Example :  web page word watcher

This sample, Web-Watch-Words.dss, monitors a list of websites for keyword occurrences.   The user specifies :

Two HTML output files are generated :

"Latest results" contains the results of the last scan performed.   It displays the time of the scan, the URLs of the pages containing the search words, and the text on those pages containing the search words.   "All results" contains an accumulation of the latest results, oldest at the top, newest at the bottom.   "All results" can become quite large after a while; you may need to archive / delete it periodically.

Sample output :

Specify the URLs to watch :

screen shot: web page watcher - URL dialog

The words to watch for :

screen shot: web page watcher - search word dialog

The user can also specify the start tags of the HTML elements whose content is to be watched :

screen shot: web page watcher - HTML start tag dialog

In this example HTML header (1..3) and paragraph elements will be watched.
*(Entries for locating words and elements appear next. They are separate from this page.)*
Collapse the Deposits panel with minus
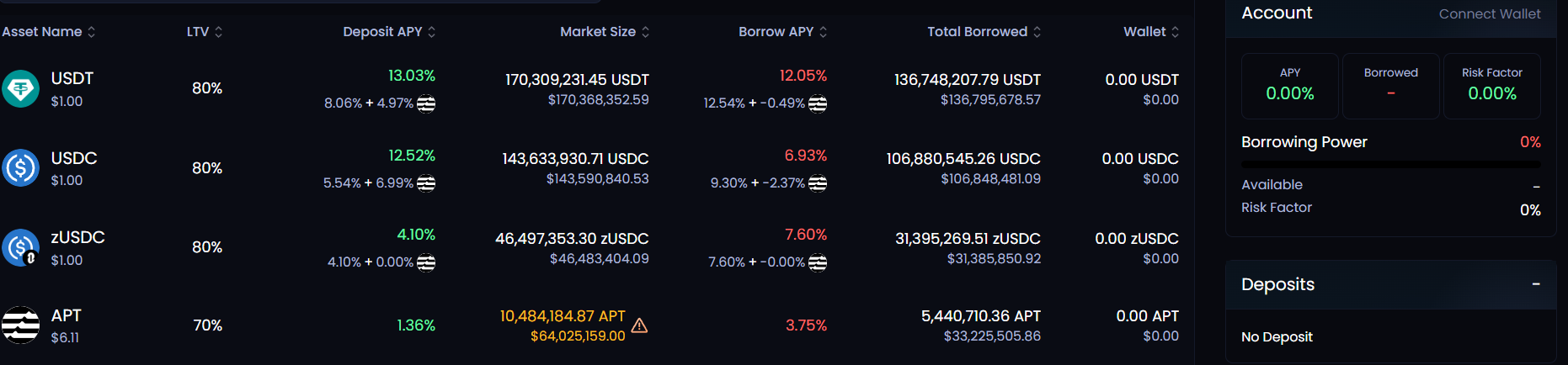click(x=1536, y=284)
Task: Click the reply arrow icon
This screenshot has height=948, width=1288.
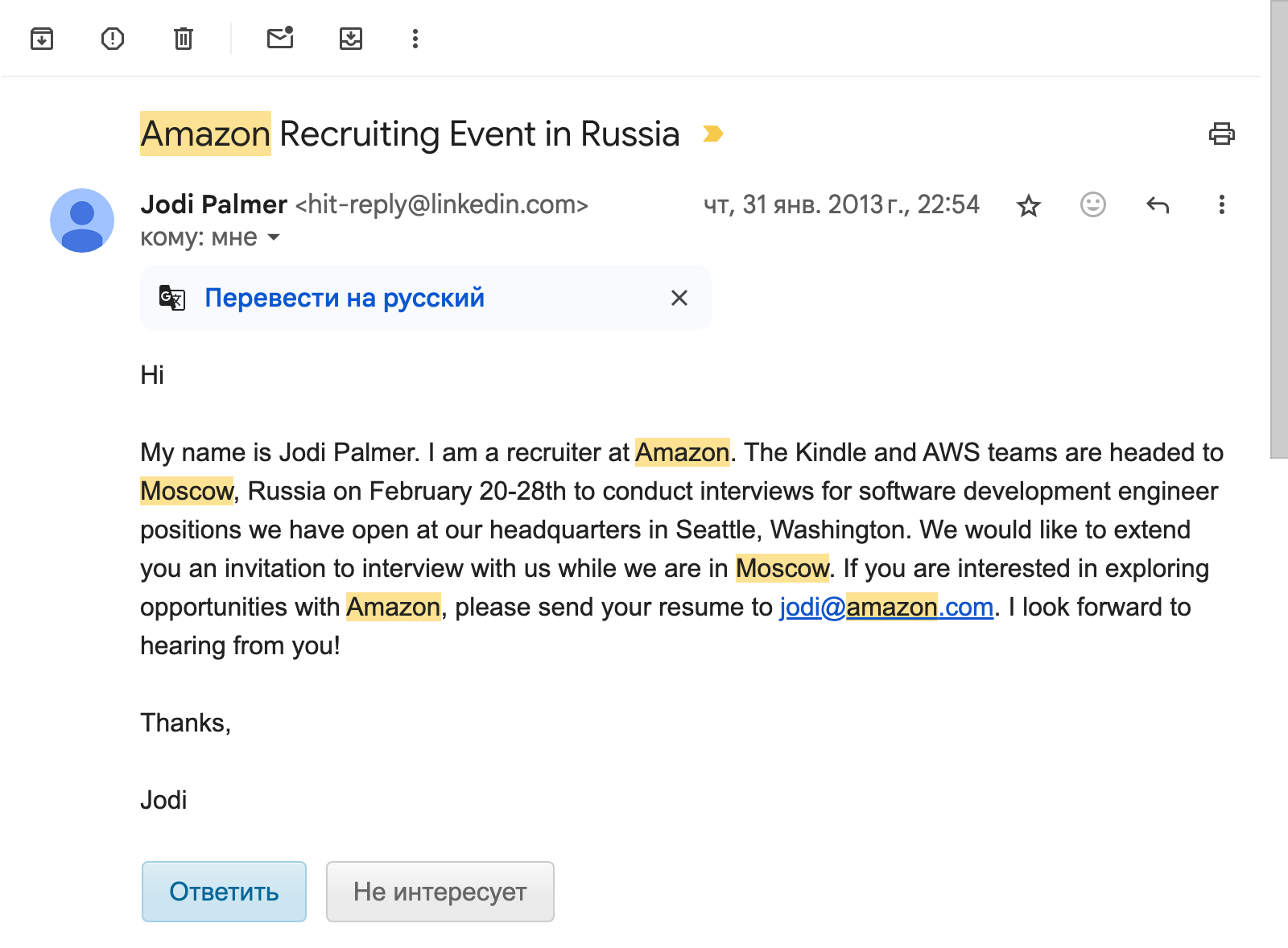Action: click(x=1157, y=205)
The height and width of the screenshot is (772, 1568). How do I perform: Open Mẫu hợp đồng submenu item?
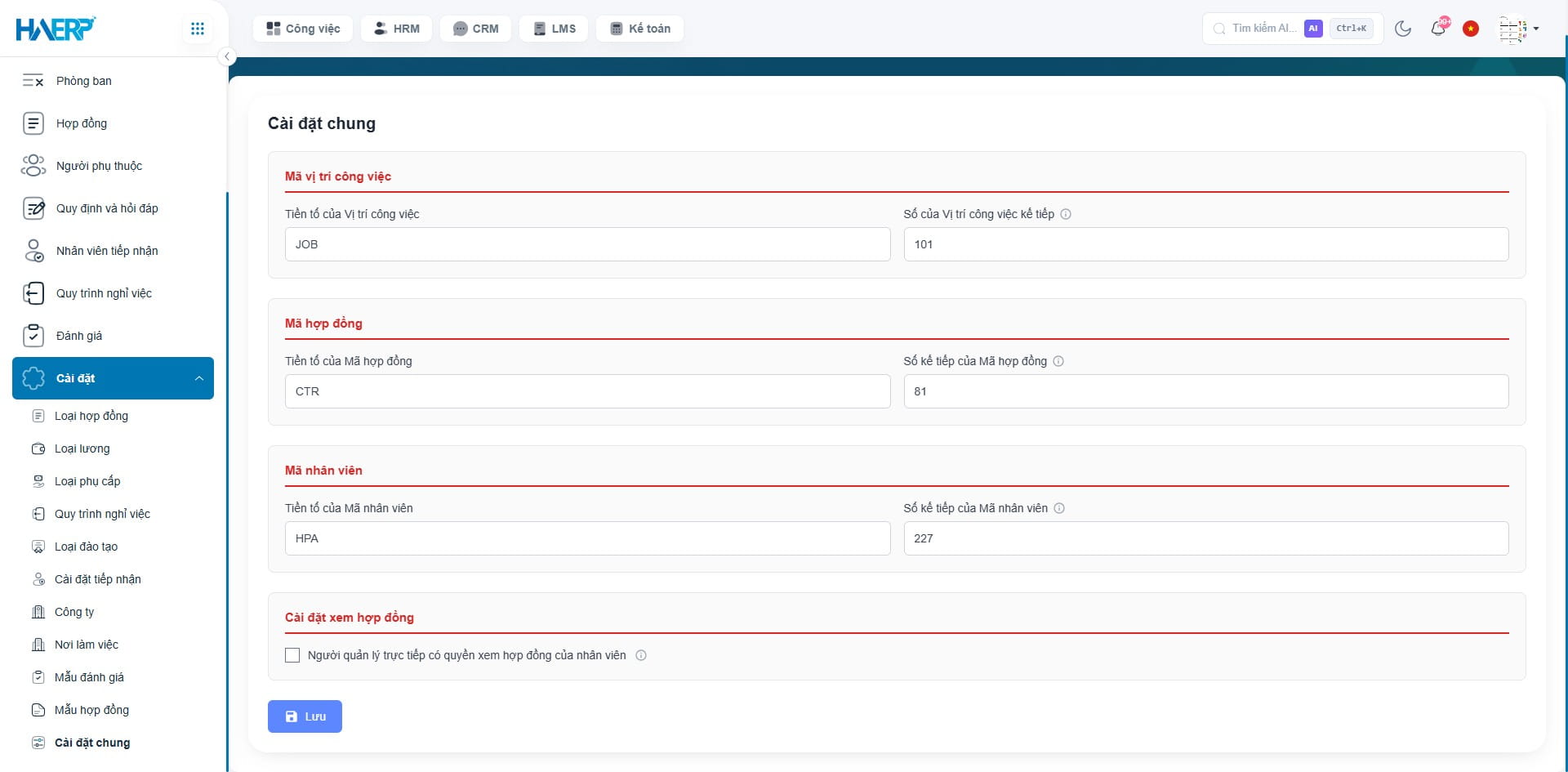[91, 710]
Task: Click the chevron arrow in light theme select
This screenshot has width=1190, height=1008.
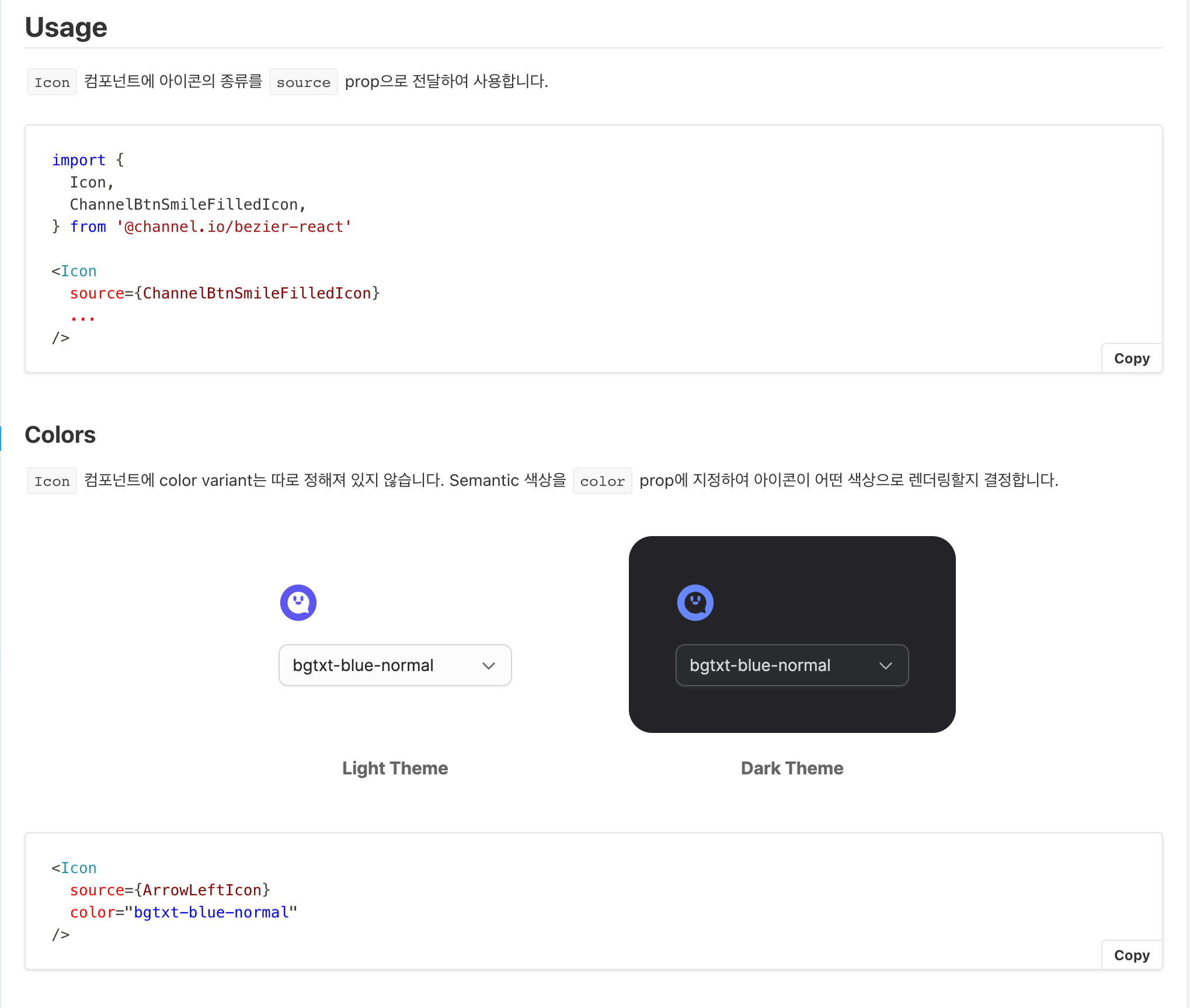Action: (489, 666)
The user can also configure a timer to control when the watch scans occur :

screen shot: timer configuration dialog

In this example the interval is 1 hour (3600 seconds).   The first scan will run at 12:30 pm on the current day.   Subsequent scans will run every hour thereafter, until the run is canceled or Data Splitter is exited.   If a start time that is already past is configured an error dialog will appear when the user attempts to run.

How it works

The top-level parser extracts the desired HTML elements :

screen shot: top-level HTML element parser

After the top-level parser extracts an HTML element it hands it off to another parser, "CheckContent" :

screen shot: HTML element content checker

CheckContent simply checks its input (the HTML element content) against the search word list.   If any one of the search words is present the content is sent to the output by action group "ShowContent".